Here are some items to consider in the planning and execution of your trade show message strategy.
First, build all of your marketing concerns into your trade show (or event) master plan. Like nearly anything that’s successful, it all begins with a thoughtful, formal, and comprehensive plan. Your plan should begin months before you actually enter an event, or spend a dime.
One major piece of that event master plan is the central marketing message or intent for your display, and all supporting marketing materials. Determine and define exactly what your intent or key message is well before the show. Oh, and it is a potentially fatal error to have multiple intents and messages! Make it simple, consistent, and stick to the plan!
- Is your message to showcase a new or existing product or service?
- Are you promoting one certain aspect of your business, a product, or service?
- Is your intent to build brand recognition?
- Are you trying to enter into a new market?
- Is your intent to address some confusion regarding your business?
- Note: If your intent is to simply gain more customers or clients, then you stand little chance at gaining measurable results or a tangible return on your event investment. There must be an intent that is deeper than that, like promoting a product or service, or building brand.
It follows, then, that the main component that will convey your marketing message – during the show – is the graphics used for your exhibit. Graphics are another serious piece of the event master plan that should be carefully demarcated. Much is written on creating effective graphics, and there are a variety of opinions. My advice is to keep it simple. People buy on emotion and straightforwardness. First decide what emotions(s) you will attempt to evoke (from attendees of the show), and then combine your marketing message. Be extra-careful when selecting a principal photograph. For example, a central photo of a pretty woman smiling is never enough…so what, a woman is smiling; it doesn’t tell me a thing! The point of your graphics is to evoke an emotion and get people involved in your message. Typically you have only a few seconds to draw people in to your trade show display, so make the best use of those precious seconds. Leave people no guesswork. Be direct and impactful. It sounds cliché, but first impressions are everything. It is your graphics (along with your booth design) that make that first impression.
Build a timeline in your event plan. Prompting peoples’ attention begins pre-show, well in advance of the show opening. Veteran trade show exhibitors will all tell you that essential marketing begins before the show. In order to build recognition (of your message) and to be completely consistent, use the same colors and images that you will use for your trade show display. Some companies will use various media channels to reinforce the event campaign, including hard-copy printed tools. I recommend avoiding the expense of paper literature wherever possible. This will reduce costs, and your environmental footprint. Instead, consider using online media and social networking venues for marketing message presentation and reinforcement.
During the show be consistent with your clearly defined marketing message and exhibit intent. The training of your event staff needs to be consistent with the marketing message. Train all presenters to give flawless presentations, and assign specific tasks to each staff member. Again, it is consistency that is the key to success. Never overlook the careful and professional training of your event staff. They should always concentrate their efforts on the marketing intent.

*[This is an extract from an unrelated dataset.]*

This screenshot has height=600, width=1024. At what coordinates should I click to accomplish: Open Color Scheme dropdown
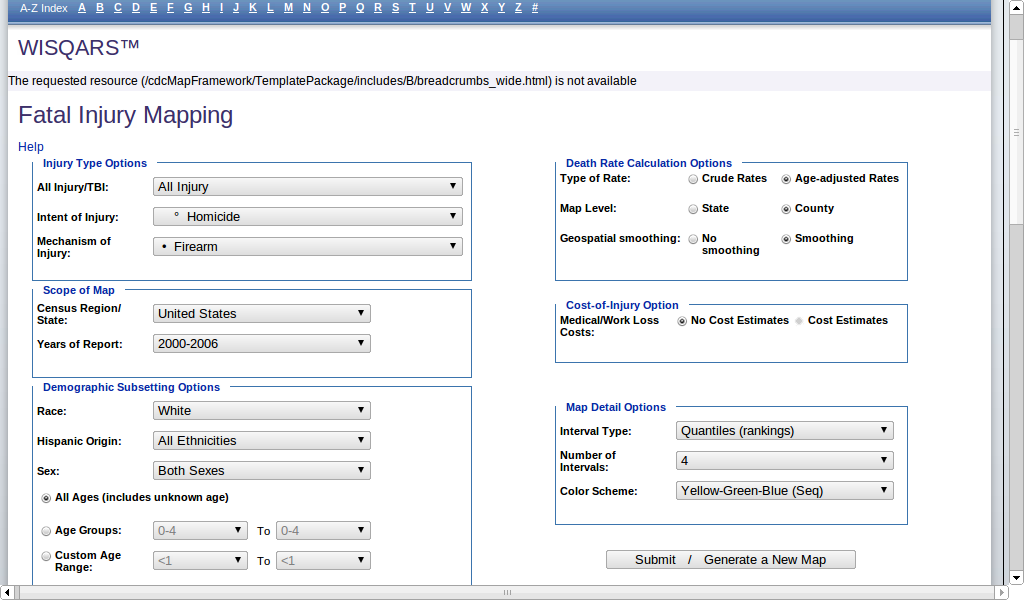[783, 490]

And finally, your event marketing plan extends through post-show follow up. It is best to make this follow up by personal phone calls, face-to-face meetings, and digital media (emails, social networking, etc.). Make it as personally tailored as possible, and yet completely consistent, reinforcing once more the marketing intent.
In closing, your event master plan is the key to a successful trade show message. Be sure to build your overall event plan around your marketing message/intent. Remember that people buy on emotion, simplicity, and consistency. Select images and content that not only evoke an emotion, but also involves your prospect in the marketing message. Your effectiveness and success depends upon pre-show, during-show, and post-show marketing uniformity. Oh, and keep it simple!